From 800 Compounds to One Candidate: A Major Milestone in the Fight Against DIPG

In recognition of Rare Disease Day, we are sharing the story behind our recent milestone: the selection of M4K2009 as a lead development candidate for DIPG.

Diffuse Intrinsic Pontine Glioma (DIPG), classified as part of a broader class of H3K27M mutant Diffuse Midline Gliomas (DMG), remains one of the most devastating childhood brain cancers. Striking at a young age and progressing rapidly, it offers families few treatment options and virtually no cure. Despite years of investigation, scientists still do not fully understand its pathogenesis, which makes the disease particularly difficult to treat. 

One of the most promising avenues of research has been the discovery that a subset of DIPG tumors carries mutations in the ACVR1 gene, which encodes the ALK2 protein. While these mutations alone do not explain the full pathogenesis of the disease, the development of compounds that inhibit ALK2 has emerged as a potentially transformative treatment strategy for patients.

The Discovery of M4K2009

Given the relatively small population of patients with this disease, there is little financial incentive for typical biotech and pharma companies to invest in a dedicated drug discovery program for DIPG. That inspired the mission of M4K Pharma, a virtual biotech company focused on developing affordable therapies for underserved pediatric conditions.

Within M4K Pharma’s open science drug discovery program, researchers from the Ontario Institute for Cancer Research (OICR), Institute of Cancer Research (ICR) and collaborators around the world have worked to design, test, and refine nearly 800 new compounds that target ALK2. Out of this work, the team identified compounds that met the essential criteria for an effective medicine: they were highly potent, showed strong selectivity to avoid unwanted side effects, successfully entered the brain, and could be given in a way that ensured the right levels reached the tumor. This effort formed the foundation of a rigorous lead optimization campaign, through which a number of the most promising compounds were evaluated head-to-head.

After extensive evaluation, M4K2009 was unanimously selected by an expert committee as the lead development candidate. It combines potency and selectivity against ALK2 with the ability to reach brain tumors effectively, while also showing excellent safety and stability in early testing. In preclinical models that closely mimic DIPG in patients, M4K2009 not only engaged its target but also extended survival, providing powerful evidence of its potential. Just as importantly, M4K2009 offered a practical advantage: it can be manufactured more efficiently and cost-effectively than the other candidates, requiring fewer synthetic steps from readily available starting materials. 

Open Science in Action

What makes this milestone even more remarkable is how it was accomplished. M4K Pharma operates under an open science model, meaning that data are shared broadly and in real time with the research community. This transparency avoids duplication of effort and accelerates discovery. In this case, cross-functional research teams were able to work hand in hand across institutions, compressing timelines that traditionally take years. Patient-derived DIPG cell lines were tested openly, as were advanced in vivo mouse models that mimic the biology of the disease. Every finding was part of a collective effort to bring new therapies closer to children in need.

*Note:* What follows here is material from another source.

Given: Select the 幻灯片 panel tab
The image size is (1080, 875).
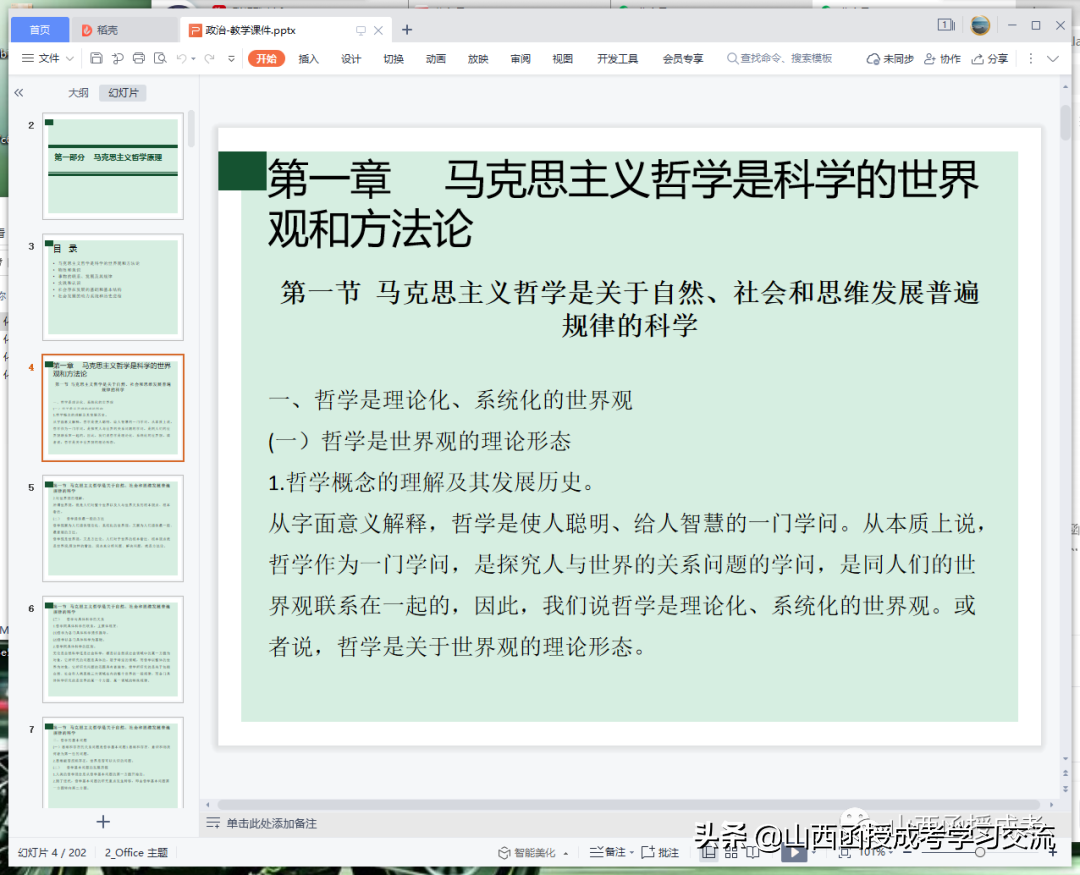Looking at the screenshot, I should (x=122, y=92).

A Milestone and a Call to Action

The nomination of M4K2009 as a lead development candidate is a milestone for M4K Pharma that signals real hope for families affected by DIPG. It represents years of collective work, the dedication of scientists across academia and industry, and the unwavering commitment of funders and foundations who make this research possible. It also demonstrates the power of open science, where progress is not confined to the walls of a single organization but shared to benefit the entire community.

With M4K2009 now moving into IND-enabling studies, the program enters an exciting new phase that brings us closer to clinical trials. Achievements like this are only possible because of the collaborative network of researchers, families, and supporters who believe that children with rare diseases deserve better. We are deeply grateful to our collaborators, OICR, ICR, Charles River Laboratories, the Structural Genomics Consortium, University of Pennsylvania, Montreal Children’s Hospital/McGill University, Children’s Cancer Institute, Sant Joan de Deu Hospital, Reaction Biology and GL Chemtec for their continued partnership. We received funding from the Cancer Therapeutics Innovation Pipeline (CTIP) and the Brain Tumour Charity for  lead optimization work that enabled the identification of this candidate compound, while the Krembil Foundation and Conscience Medicines Network have provided funding to support preclinical development. Their trust and investment laid the groundwork for this milestone.

As we work to advance M4K2009 towards clinical application, we invite partners to invest in the next phase of this journey. Continued funding from donors and foundations is critical to ensure that this promising compound reaches children with DIPG as quickly and affordably as possible. 

At M4K Pharma, we remain committed to developing medicines for rare childhood diseases through open science. With your support, we can turn this milestone into a lifesaving reality.